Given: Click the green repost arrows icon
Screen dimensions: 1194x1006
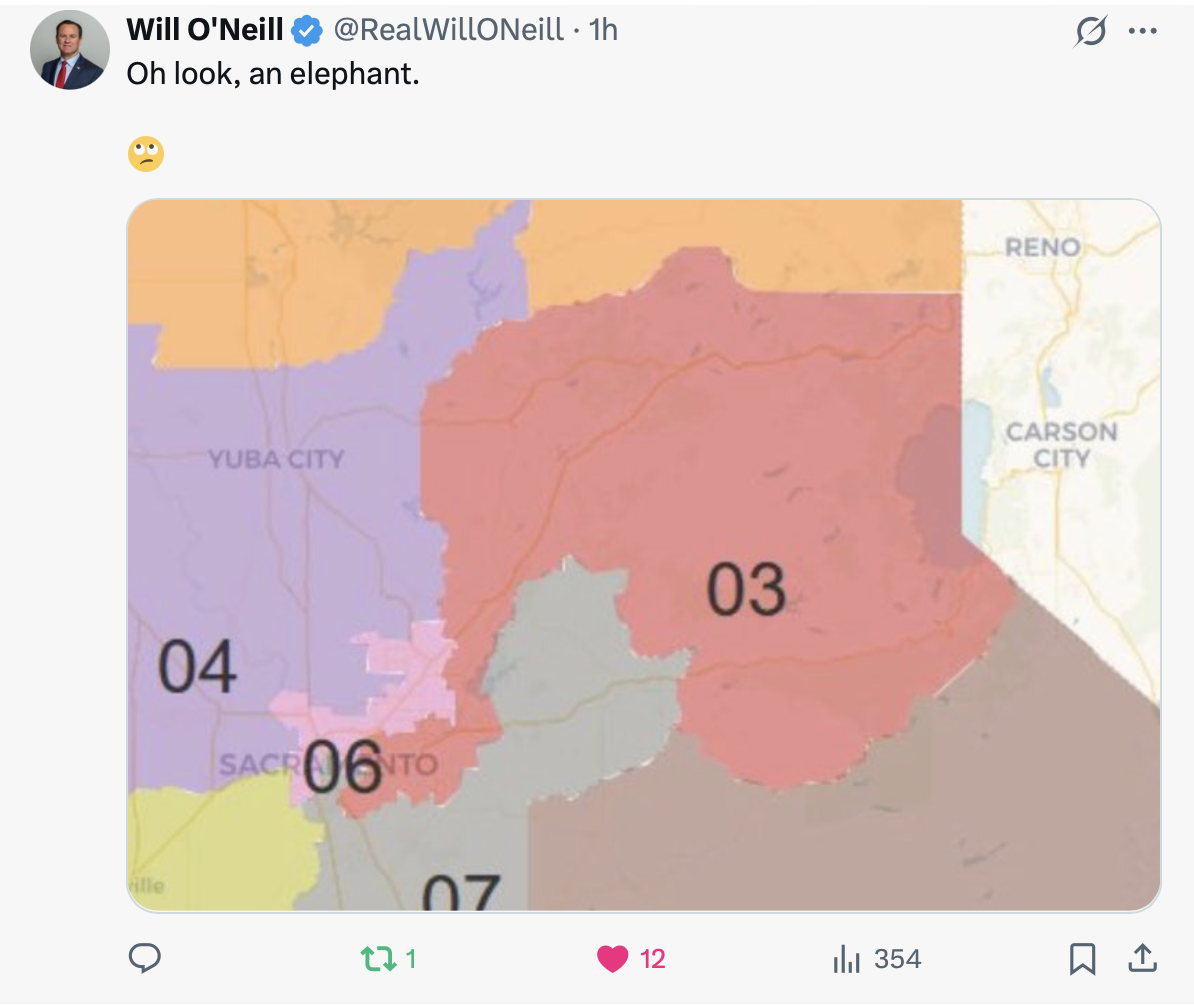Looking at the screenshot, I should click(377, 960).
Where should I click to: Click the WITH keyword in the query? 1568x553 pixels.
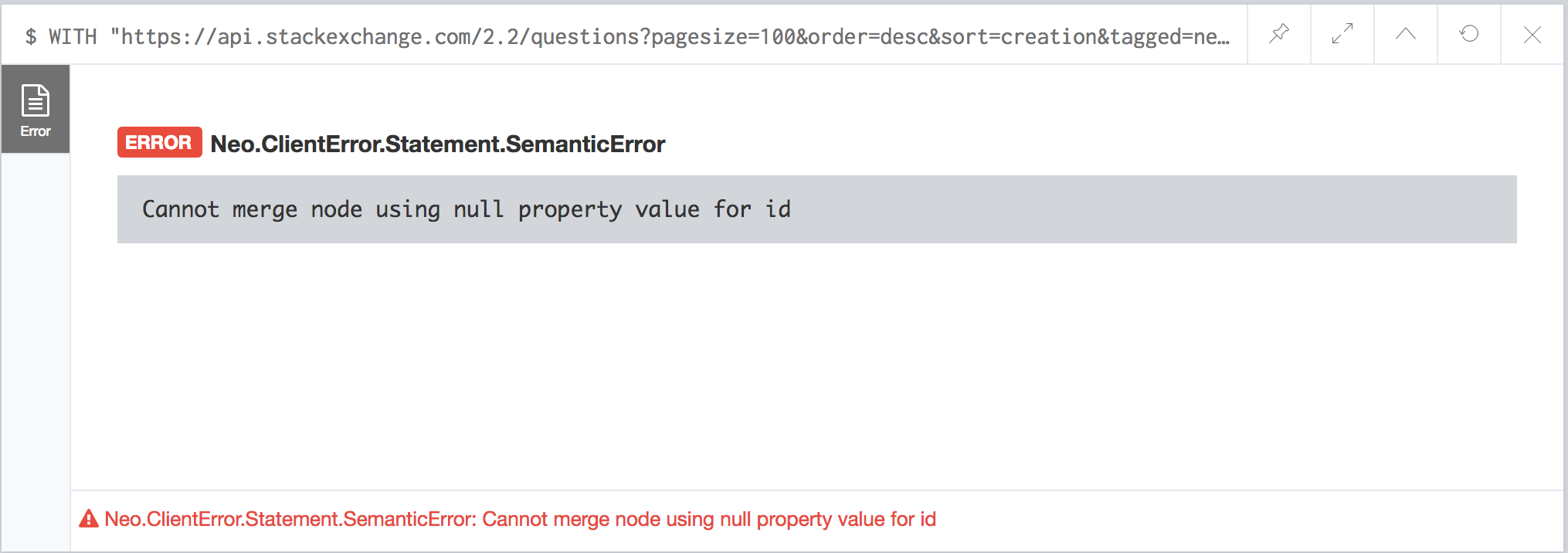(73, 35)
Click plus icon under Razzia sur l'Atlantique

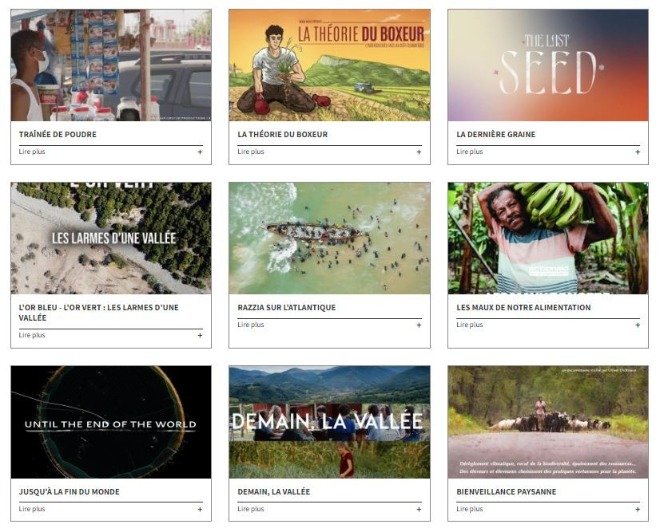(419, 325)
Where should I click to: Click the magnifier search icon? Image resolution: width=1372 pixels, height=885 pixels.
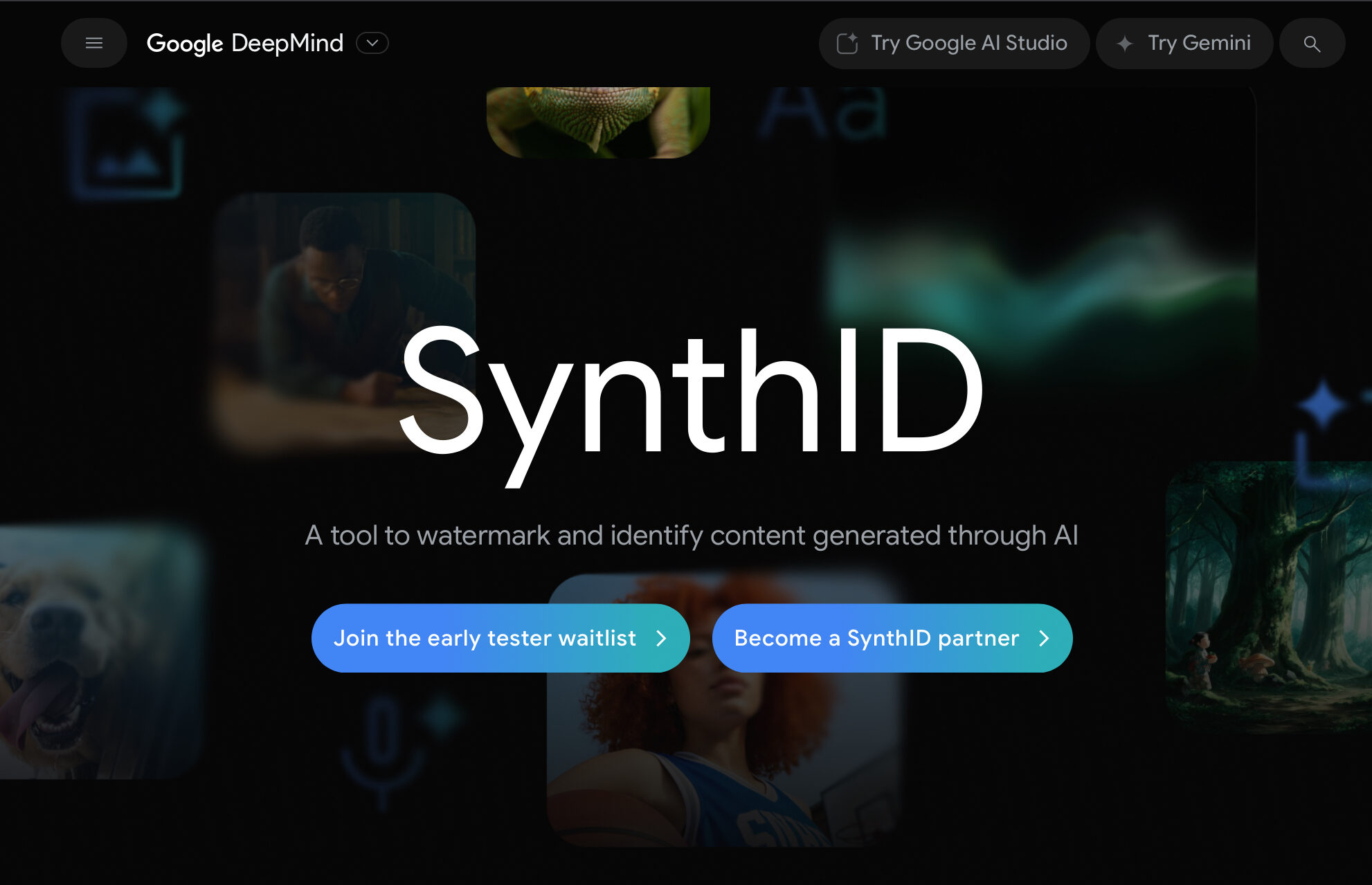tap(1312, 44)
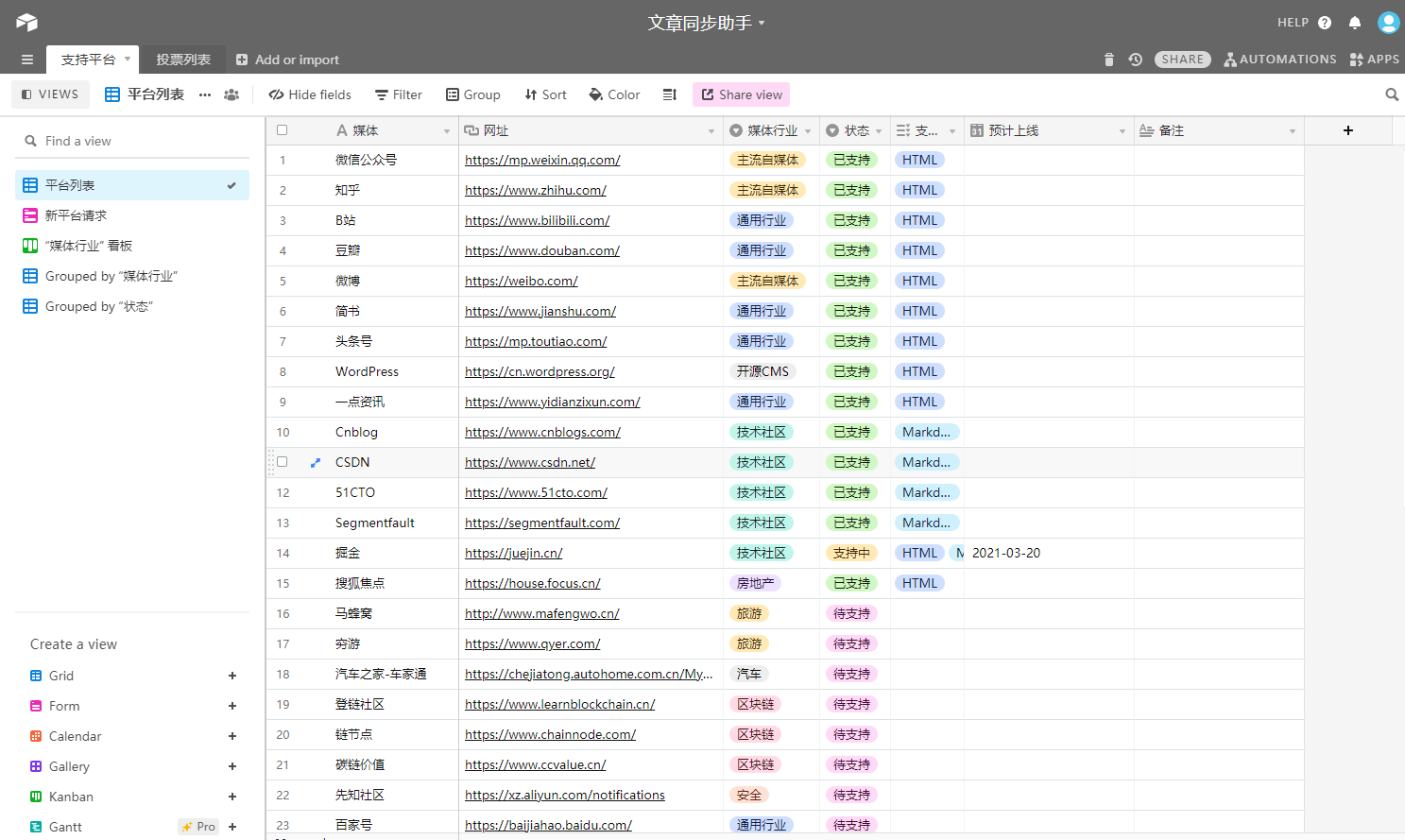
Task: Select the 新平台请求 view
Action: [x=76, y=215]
* * * * * * *
• **Problem to work on**
What is needed is an exact repetition of every line from the line with "Where should I click to: Click the magnifier" to the end of the data above, both ends included, with no pictures.

• **Problem solution**
Where should I click to: Click the magnifier search icon? Image resolution: width=1372 pixels, height=885 pixels.
tap(1312, 44)
Task: Select the 新平台请求 view
Action: [x=76, y=215]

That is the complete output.